▶ **How to complete this task**
From the line holding "Highlight (319, 15)" through the line holding "domicilio? (286, 1728)" below, write out every line exactly; include both of those lines and drop the pictures.

▶ **Input for this task**
_ _ _ _

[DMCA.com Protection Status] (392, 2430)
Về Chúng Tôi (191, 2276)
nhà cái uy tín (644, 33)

_ _ _ _

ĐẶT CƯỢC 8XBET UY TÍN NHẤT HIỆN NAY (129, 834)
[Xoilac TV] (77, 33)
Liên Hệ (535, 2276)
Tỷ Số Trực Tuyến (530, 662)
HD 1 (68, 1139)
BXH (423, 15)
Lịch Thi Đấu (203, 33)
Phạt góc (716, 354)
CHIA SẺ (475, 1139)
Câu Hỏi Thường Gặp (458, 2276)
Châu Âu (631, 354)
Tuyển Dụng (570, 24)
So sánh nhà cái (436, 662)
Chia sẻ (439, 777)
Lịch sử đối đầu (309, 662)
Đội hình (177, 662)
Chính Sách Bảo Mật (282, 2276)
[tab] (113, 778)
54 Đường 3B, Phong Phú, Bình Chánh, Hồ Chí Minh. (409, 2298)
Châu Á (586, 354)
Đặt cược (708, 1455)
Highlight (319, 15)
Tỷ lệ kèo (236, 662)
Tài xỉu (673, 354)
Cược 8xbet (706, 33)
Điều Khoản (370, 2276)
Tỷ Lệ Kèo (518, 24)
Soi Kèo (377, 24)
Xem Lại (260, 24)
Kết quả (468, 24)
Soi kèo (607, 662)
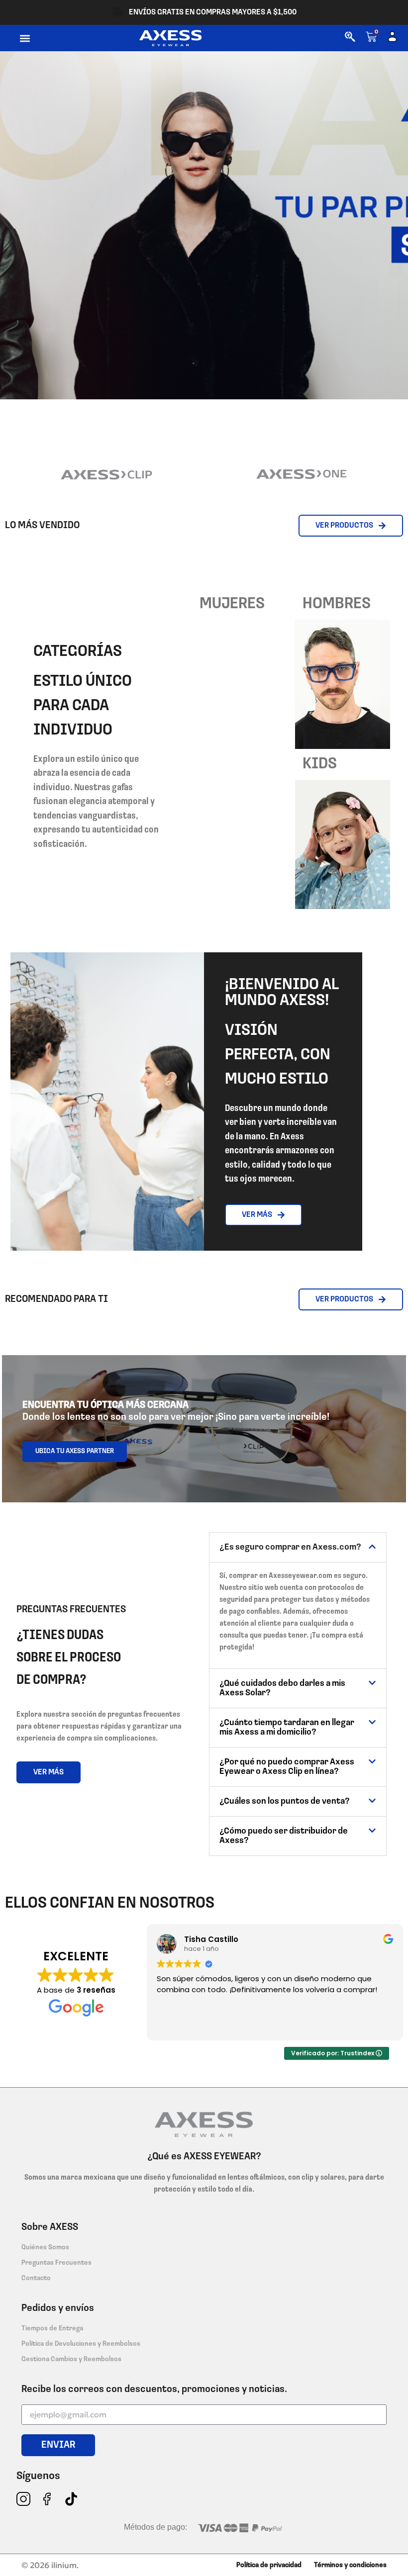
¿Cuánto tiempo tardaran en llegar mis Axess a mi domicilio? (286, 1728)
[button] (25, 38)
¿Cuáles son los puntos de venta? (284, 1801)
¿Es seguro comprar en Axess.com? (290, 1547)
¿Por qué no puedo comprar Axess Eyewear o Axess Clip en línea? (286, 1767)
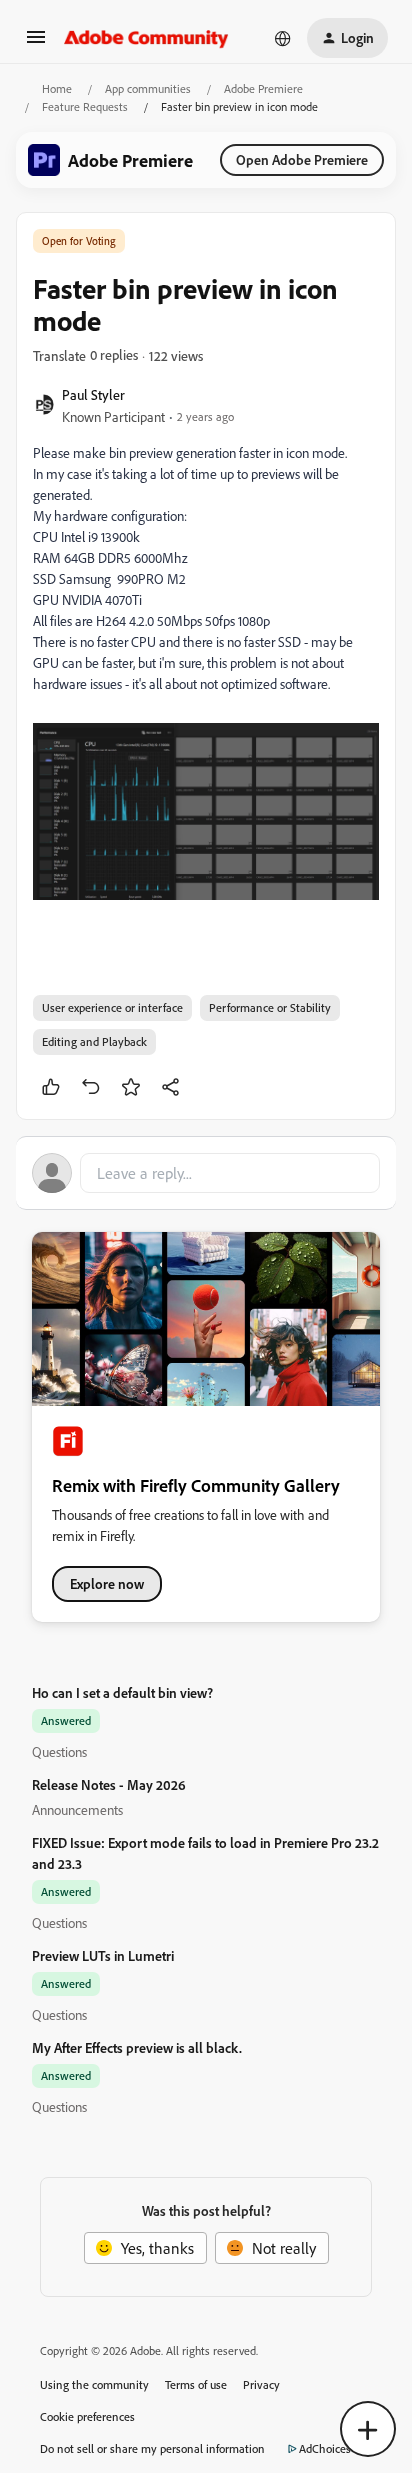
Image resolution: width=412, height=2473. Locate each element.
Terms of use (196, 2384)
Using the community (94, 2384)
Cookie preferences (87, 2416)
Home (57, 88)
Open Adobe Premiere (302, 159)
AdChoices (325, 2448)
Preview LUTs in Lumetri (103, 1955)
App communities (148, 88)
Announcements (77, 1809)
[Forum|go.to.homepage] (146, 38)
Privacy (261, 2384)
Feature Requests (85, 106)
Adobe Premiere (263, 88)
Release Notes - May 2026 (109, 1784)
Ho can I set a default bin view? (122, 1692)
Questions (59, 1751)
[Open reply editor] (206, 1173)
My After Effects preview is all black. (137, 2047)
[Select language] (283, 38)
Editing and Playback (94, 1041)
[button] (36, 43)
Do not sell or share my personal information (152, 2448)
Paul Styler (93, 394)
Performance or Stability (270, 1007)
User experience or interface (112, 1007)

_ _ _ _

▶ **Reply to the exercise**
Highlight (319, 15)
Tỷ lệ kèo (236, 662)
Tài xỉu (673, 354)
Cược 8xbet (706, 33)
Điều Khoản (370, 2276)
Tỷ Lệ Kèo (518, 24)
Soi Kèo (377, 24)
Xem Lại (260, 24)
Kết quả (468, 24)
Soi kèo (607, 662)
¿Cuánto tiempo tardaran en llegar mis Axess a mi domicilio? (286, 1728)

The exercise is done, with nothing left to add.